Ambiente

Di Terra ce n’è una sola

03
Agosto 2022
Di Daniele Bernardi

Tra dodici giorni, gli italiani festeggeranno e celebreranno Ferragosto, ma pochi sanno che lo scorso 28 luglio abbiamo passato un’altra data importante, ma purtroppo meno lieta: l’Earth Overshoot Day.

L’Earth Overshoot Day, come si legge sul sito ufficiale overshootday.org, “segnala la data in cui l’umanità ha utilizzato tutte le risorse biologiche che la Terra rigenera durante l’intero anno”. Quest’anno, la “ricorrenza” è stata appunto il 28 luglio, il giorno in cui il bilancio tra ciò che consumiamo e ciò che il nostro pianeta è in grado di produrre è diventato di segno negativo.

Il calcolo è elaborato ogni anno dal Global Footprint Network e le stime mostrano un trend in crescita con l’O Day anticipato sempre di più: nel 1971, il bilancio tra consumo e produzione era quasi di 1 a 1 e si raggiungeva il superamento delle risorse verso la fine di dicembre. Da allora il divario è sempre aumentato. Oggi l’umanità sfrutta complessivamente il 175% delle risorse prodotte dalla Terra, sostanzialmente per soddisfare il nostro fabbisogno servirebbero 1 Terra e 0,75, quasi due pianeti come il nostro.

Ovviamente, non tutti i paesi consumano allo stesso modo. Il National Footprint and Biocapacity Accounts ha elaborato un grafico analizzando come si sposterebbe la data se tutti i cittadini del mondo si comportassero come gli abitanti di quel determinato paese. I peggiori sono i qatarioti e gli abitanti del Lussemburgo: se seguissimo tutti il loro esempio, l’Overshoot Day verrebbe anticipato a febbraio, rispettivamente il 10 e il 14. Paesi piccoli o poco popolosi, ma non va meglio con i paesi più grandi: Canada, Stati Uniti ed Emirati arabi anticiperebbero la data al 13 marzo. Il Lussemburgo comunque non è solo in Europa, poco virtuosi sono anche il Belgio, la Danimarca, la Finlandia, la Svezia, l’Austria e tanti altri. L’Overshoot Day “all’italiana” si terrebbe il 15 maggio, come Bahamas e Cile, un bel risultato comparato con il resto dei paesi europei ma che potrebbe senza dubbio migliorare visto che non arriviamo neanche alla metà dell’anno solare.

I più attenti si saranno accorti che si tratta anche e soprattutto di questioni economiche: paesi più ricchi tendono a consumare maggiormente. La gran parte dei paesi fin qui analizzati sono situati in Occidente o emulano stili di vita occidentali.
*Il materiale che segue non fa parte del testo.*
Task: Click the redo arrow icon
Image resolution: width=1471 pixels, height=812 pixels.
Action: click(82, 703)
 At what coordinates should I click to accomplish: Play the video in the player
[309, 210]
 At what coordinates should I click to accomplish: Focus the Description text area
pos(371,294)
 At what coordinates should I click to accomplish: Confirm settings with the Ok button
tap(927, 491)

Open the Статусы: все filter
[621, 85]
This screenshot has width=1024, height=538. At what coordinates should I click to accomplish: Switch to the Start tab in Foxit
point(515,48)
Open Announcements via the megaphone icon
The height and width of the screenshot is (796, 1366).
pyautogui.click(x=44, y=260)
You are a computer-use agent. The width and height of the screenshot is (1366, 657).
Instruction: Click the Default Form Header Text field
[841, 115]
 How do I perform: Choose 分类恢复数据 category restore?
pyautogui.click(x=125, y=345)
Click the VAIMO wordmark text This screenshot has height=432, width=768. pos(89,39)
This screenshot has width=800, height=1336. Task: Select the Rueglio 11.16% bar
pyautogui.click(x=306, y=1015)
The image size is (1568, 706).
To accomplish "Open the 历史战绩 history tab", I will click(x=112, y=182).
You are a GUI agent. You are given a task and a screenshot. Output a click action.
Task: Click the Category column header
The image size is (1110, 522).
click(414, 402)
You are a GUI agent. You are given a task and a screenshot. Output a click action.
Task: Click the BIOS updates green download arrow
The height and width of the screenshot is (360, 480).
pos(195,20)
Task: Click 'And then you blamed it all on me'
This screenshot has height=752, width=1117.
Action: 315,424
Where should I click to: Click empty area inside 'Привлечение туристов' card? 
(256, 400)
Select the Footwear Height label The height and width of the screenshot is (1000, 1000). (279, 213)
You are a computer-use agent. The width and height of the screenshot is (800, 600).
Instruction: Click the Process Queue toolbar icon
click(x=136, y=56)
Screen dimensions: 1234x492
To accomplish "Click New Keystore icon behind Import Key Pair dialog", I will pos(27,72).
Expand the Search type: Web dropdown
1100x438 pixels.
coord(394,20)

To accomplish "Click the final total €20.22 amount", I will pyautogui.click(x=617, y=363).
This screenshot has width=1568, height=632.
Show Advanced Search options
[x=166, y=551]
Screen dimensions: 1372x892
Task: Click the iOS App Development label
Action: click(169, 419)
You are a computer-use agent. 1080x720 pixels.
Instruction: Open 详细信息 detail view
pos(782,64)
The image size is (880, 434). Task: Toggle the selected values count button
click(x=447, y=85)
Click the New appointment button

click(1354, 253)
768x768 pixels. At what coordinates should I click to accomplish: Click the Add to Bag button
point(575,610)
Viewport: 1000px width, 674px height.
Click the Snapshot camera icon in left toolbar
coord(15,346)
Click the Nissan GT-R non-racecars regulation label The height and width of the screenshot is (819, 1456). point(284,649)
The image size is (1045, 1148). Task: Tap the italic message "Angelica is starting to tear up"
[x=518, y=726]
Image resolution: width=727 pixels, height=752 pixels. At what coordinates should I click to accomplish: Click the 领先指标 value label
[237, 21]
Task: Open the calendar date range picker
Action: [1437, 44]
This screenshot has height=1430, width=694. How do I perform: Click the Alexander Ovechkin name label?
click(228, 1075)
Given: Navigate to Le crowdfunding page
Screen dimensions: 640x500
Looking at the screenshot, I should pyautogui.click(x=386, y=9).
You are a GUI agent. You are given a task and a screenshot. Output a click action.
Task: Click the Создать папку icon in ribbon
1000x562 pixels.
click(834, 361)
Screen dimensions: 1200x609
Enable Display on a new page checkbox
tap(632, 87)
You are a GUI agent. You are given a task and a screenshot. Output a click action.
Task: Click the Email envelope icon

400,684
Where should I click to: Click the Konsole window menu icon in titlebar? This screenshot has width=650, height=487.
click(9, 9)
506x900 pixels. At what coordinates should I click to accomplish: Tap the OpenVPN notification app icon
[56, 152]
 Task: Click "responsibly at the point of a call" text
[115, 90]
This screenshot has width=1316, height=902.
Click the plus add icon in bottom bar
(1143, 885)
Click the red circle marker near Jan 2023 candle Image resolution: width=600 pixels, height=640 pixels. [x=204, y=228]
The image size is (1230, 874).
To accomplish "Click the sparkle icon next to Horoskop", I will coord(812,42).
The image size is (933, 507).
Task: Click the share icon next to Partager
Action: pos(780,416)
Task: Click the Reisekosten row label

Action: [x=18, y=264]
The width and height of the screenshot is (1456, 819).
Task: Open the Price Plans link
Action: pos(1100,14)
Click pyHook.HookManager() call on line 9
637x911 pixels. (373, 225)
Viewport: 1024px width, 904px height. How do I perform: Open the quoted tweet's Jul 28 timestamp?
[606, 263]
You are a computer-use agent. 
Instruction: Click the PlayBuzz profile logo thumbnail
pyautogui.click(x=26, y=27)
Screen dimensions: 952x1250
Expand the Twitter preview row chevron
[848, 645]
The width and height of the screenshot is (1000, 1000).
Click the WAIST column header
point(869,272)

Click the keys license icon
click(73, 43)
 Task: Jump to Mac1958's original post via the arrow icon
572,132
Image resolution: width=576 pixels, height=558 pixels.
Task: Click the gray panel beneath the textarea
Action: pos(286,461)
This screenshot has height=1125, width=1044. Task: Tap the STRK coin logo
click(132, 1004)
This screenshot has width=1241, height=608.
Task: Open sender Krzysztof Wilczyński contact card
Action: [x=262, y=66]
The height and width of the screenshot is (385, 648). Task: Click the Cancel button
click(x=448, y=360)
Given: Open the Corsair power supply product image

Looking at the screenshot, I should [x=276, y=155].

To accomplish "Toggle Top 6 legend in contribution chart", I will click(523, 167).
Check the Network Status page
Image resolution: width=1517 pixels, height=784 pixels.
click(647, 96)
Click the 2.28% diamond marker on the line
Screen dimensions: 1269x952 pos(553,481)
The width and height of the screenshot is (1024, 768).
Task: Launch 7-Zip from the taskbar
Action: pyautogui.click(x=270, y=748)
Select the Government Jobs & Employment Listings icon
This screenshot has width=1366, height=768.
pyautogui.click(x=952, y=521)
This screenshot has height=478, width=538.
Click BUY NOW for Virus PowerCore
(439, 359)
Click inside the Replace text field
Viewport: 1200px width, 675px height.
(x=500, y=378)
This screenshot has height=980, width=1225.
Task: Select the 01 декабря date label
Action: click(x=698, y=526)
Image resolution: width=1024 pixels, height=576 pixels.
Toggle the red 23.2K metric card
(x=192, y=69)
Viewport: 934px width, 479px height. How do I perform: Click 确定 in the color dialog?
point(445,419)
Di converso, infatti, i paesi più virtuosi sono: la Giamaica, al primo posto (se seguissimo tutti il loro esempio, ritarderemmo l’Overshoot Day al 20 di dicembre, riuscendo quasi a consumare quanto prodotto), seguita da Ecuador (6 dicembre), Indonesia (3 dicembre) e poi Cuba, Iraq, Guatemala, Egitto e Colombia (tutti successivi al mese di novembre).

Non mancano le proposte per ritardare l’O Day e diminuire il nostro fabbisogno di risorse. Dai pasti nelle mense scolastiche provenienti da orti biologici a chilometro 0, ad investimenti nell’economia circolare e nelle tre R (Riusare, Riciclare, Ridurre), ma anche nuove soluzioni energetiche, limitando l’uso di fonti di energia non rinnovabile e investendo in progetti volti a trovare le migliori combinazioni tra il nostro stile di vita, le nostre città e le infrastrutture energetiche alternative, dal solare all’eolico. Queste sono alcune delle decine e decine di proposte che il Global Footprint Network ha lanciato, in nome del power of possibility.

Quest’anno, inoltre, per la prima volta, il governo di un paese ha deciso di ospitare un evento sull’Earth Overshoot Day. In Ecuador, infatti, su iniziativa del Ministro dell’Ambiente Gustavo Manrique, si è tenuta lo scorso 28 luglio un’importante conferenza trasmessa in tutto il mondo in diretta streaming discutendo sul problema dell’eccessivo consumo di risorse a livello mondiale.

Insomma, di Terra ce n’è una sola, sarebbe meglio non dimenticarlo e iniziare a comportarci di conseguenza.